We can also display pseudocolor plots of the three channels orange, cyan and near infrared without adaptive histogram equalization:

cmap = 'jet';
t = tiledlayout(2,2, ...
   'TileSpacing','compact');
nexttile, imshow(I6(:,:,1))
title('615 nm - Orange'), colormap(cmap)
nexttile, imshow(I6(:,:,2))
title('490 nm - Cyan'), colormap(cmap)
nexttile, imshow(I6(:,:,3))
title('808 nm - NIR'), colormap(cmap)
nexttile, imshow(I6)

print -dpng -r300 mapirsurvey3_615_490_808_2.png

Alternatively, we can display pseudocolor plots of the three channels orange, cyan and near infrared after adaptive histogram equalization:

cmap = 'jet';
t = tiledlayout(2,2, ...
   'TileSpacing','compact');
nexttile, imshow(I7(:,:,1))
title('615 nm - Orange'), colormap(cmap)
nexttile, imshow(I7(:,:,2))
title('490 nm - Cyan'), colormap(cmap)
nexttile, imshow(I7(:,:,3))
title('808 nm - NIR'), colormap(cmap)
nexttile, imshow(I7)

print -dpng -r300 mapirsurvey3_615_490_808_3.png

In the last mosaic of images, you can clearly see that the red areas on the rock sample reflect more strongly in the orange wavelength range, while the quartz reflects more strongly in the cyan range, as expected.

References

Trauth, M.H. (2025) MATLAB Recipes for Earth Sciences – Sixth Edition.
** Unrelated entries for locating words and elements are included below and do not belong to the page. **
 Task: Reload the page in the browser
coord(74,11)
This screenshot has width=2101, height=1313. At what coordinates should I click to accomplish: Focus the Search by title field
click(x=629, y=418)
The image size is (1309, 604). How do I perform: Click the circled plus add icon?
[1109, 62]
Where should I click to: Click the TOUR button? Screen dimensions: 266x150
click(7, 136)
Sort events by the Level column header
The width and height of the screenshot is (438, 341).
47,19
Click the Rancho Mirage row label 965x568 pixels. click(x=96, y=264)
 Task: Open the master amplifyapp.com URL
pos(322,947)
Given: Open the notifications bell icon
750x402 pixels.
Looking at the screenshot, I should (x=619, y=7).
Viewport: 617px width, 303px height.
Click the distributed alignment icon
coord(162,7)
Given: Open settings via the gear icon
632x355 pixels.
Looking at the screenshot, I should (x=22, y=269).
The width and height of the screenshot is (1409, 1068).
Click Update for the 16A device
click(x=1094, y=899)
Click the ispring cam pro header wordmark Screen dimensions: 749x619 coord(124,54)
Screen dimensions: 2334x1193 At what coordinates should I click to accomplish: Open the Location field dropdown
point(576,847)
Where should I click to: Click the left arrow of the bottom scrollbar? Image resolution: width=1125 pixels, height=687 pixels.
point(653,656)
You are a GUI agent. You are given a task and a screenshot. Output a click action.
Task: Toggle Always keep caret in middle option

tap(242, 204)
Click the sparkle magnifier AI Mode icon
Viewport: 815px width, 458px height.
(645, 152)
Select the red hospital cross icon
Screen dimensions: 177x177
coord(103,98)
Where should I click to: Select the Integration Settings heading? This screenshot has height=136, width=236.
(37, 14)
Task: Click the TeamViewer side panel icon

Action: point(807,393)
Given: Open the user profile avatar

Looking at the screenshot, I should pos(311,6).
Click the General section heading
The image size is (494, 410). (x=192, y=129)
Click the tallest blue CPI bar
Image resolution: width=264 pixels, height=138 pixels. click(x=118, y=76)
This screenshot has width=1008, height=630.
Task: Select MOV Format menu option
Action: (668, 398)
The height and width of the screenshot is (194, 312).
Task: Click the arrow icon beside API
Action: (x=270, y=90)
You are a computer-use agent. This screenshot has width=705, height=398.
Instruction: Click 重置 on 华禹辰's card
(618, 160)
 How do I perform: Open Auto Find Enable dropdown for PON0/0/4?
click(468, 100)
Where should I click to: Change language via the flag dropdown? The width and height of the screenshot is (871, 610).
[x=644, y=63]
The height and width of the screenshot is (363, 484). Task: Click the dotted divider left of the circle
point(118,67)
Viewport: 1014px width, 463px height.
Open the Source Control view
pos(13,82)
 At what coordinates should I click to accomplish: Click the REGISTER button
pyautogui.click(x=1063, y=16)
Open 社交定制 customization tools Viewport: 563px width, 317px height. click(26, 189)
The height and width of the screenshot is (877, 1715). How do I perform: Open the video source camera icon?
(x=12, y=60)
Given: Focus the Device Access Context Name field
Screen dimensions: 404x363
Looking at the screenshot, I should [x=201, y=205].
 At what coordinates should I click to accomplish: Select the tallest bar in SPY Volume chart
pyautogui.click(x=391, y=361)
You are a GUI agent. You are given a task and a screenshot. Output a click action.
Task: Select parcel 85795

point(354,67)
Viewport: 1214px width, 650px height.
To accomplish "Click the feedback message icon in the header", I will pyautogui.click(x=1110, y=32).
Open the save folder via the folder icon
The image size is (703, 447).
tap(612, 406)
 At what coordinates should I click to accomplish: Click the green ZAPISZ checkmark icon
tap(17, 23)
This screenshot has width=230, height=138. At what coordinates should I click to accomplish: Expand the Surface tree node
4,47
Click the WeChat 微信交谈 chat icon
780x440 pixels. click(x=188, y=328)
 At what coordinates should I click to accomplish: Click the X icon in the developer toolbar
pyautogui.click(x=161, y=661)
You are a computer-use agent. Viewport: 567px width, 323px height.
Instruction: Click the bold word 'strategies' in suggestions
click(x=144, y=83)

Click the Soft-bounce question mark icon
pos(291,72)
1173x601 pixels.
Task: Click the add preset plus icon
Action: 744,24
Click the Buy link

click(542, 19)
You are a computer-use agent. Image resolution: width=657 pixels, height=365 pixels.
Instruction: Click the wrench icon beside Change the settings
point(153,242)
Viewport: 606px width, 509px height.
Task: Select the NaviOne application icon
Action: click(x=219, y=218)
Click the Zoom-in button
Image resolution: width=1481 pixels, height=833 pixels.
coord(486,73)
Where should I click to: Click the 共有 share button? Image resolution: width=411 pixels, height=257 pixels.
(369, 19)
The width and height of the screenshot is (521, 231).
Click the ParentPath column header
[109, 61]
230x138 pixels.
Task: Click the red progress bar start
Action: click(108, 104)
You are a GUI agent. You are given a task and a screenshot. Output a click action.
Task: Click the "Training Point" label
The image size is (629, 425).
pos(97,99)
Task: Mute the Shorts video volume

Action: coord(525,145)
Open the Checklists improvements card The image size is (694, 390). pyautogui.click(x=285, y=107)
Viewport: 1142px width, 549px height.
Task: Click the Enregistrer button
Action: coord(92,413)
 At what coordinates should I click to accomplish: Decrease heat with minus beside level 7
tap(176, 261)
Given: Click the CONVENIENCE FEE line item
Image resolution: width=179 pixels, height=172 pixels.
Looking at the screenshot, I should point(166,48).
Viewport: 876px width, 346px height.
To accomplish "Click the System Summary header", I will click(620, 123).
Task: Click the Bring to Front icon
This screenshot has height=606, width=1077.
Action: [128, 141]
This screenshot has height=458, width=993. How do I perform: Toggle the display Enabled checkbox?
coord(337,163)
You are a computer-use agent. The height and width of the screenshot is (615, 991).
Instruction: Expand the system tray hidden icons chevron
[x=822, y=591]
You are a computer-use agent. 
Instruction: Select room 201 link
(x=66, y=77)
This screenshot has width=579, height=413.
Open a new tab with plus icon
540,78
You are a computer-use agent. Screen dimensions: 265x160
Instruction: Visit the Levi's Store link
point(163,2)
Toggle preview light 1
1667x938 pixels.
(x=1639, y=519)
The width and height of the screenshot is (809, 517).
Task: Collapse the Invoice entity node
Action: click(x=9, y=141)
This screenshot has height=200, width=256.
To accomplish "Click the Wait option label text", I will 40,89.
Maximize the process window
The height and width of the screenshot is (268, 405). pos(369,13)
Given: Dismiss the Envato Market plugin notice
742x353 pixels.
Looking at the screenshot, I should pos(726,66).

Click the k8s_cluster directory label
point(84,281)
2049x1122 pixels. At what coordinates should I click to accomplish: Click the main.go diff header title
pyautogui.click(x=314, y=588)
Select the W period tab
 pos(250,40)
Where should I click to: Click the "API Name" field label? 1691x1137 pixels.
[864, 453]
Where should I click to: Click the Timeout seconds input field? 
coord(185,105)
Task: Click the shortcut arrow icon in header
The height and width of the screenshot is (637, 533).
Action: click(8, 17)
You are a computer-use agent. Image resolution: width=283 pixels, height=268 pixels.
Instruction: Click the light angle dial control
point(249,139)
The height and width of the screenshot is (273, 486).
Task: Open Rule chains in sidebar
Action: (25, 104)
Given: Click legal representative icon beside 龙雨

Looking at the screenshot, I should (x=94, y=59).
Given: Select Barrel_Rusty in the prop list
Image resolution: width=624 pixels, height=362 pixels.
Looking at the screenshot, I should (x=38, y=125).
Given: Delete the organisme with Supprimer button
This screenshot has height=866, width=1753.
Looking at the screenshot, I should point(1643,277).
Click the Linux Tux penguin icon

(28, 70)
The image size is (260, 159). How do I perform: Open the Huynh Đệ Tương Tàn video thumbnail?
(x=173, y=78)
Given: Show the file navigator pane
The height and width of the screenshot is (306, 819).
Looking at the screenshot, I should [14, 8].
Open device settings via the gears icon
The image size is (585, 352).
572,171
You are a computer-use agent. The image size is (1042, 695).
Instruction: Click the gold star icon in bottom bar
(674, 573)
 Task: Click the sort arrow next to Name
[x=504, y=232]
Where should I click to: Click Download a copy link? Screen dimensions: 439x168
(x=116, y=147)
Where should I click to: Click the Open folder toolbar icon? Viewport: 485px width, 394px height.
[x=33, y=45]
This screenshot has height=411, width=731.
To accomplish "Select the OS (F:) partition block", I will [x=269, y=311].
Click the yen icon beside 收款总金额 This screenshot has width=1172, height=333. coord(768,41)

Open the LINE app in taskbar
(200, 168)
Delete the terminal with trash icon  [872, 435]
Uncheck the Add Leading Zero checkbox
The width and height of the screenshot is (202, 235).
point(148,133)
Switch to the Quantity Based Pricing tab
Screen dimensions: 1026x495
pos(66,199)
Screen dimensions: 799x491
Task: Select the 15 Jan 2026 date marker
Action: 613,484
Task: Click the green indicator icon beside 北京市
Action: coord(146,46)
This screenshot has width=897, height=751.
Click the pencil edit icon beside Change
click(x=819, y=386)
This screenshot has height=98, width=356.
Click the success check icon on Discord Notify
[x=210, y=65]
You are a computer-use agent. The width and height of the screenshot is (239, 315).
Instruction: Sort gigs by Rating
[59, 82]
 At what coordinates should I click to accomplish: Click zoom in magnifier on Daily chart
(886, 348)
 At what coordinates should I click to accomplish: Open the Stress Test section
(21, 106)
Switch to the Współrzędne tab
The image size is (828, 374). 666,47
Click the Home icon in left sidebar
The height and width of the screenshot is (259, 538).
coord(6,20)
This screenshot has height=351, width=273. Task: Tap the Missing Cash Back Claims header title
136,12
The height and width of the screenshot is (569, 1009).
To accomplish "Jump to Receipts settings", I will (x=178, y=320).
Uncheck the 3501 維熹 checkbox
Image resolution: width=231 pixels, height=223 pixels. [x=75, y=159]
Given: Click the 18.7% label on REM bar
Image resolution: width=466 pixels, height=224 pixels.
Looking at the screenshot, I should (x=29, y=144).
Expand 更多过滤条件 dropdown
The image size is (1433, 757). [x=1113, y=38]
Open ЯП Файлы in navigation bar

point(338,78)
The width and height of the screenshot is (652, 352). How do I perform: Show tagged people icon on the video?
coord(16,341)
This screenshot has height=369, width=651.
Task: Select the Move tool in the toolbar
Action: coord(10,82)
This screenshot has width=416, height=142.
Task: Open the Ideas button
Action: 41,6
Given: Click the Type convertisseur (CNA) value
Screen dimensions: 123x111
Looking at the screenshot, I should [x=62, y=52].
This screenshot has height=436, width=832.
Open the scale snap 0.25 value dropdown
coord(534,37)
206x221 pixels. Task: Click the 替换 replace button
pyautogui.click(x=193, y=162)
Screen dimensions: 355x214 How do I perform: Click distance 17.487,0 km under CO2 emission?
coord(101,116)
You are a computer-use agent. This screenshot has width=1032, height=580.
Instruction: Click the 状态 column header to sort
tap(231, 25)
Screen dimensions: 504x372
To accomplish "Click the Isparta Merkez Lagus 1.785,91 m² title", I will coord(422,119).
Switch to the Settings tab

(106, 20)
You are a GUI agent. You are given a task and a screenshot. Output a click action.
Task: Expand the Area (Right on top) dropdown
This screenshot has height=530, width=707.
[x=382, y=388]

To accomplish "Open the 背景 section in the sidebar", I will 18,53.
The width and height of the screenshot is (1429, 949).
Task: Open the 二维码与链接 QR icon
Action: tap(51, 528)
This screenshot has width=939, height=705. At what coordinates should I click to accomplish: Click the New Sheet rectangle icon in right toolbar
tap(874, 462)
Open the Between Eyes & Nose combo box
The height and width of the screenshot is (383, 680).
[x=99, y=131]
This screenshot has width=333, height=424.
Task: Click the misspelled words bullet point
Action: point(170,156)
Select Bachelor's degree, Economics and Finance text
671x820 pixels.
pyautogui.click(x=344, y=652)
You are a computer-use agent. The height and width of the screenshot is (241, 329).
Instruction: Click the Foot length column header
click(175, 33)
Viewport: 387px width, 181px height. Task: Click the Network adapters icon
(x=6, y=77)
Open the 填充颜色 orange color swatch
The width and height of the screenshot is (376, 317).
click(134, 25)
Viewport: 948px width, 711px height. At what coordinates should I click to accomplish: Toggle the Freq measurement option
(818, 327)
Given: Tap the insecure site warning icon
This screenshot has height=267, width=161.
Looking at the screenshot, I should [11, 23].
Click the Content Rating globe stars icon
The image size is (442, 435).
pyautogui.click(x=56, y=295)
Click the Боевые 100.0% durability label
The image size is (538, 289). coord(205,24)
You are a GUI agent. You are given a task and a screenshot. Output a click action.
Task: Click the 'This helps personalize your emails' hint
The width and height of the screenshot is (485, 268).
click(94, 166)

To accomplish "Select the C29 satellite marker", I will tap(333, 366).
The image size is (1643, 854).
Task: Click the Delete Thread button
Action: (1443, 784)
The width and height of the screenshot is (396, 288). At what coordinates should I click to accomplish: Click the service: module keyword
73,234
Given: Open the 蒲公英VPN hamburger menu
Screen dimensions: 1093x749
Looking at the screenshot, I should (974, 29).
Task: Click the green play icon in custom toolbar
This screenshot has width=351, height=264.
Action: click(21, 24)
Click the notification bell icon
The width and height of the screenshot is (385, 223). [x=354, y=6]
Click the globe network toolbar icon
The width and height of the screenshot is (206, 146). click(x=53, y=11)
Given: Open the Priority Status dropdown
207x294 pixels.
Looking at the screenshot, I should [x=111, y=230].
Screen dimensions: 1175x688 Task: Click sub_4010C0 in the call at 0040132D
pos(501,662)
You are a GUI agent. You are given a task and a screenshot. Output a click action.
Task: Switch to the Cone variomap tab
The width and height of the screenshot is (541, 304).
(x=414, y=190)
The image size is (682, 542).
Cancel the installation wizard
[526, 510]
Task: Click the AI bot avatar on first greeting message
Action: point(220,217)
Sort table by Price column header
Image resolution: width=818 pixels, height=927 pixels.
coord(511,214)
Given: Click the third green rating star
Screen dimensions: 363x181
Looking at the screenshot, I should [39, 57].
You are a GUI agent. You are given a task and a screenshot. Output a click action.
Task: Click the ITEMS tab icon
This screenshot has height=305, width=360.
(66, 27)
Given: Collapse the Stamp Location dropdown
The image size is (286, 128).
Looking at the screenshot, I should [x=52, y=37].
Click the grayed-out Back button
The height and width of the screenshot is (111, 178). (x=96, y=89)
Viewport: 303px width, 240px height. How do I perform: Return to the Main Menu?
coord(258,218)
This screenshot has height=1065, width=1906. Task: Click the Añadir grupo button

Springer International Publishing, 567 p.

Trauth, M.H. (2021) Signal and Noise in Geosciences, MATLAB Recipes for Data Acquisition in Earth Sciences. Springer International Publishing, 544 p.

Zuiderveld, K. (1994) Contrast Limited Adaptive Histograph Equalization. Graphic Gems IV. San Diego: Academic Press Professional, 474–485.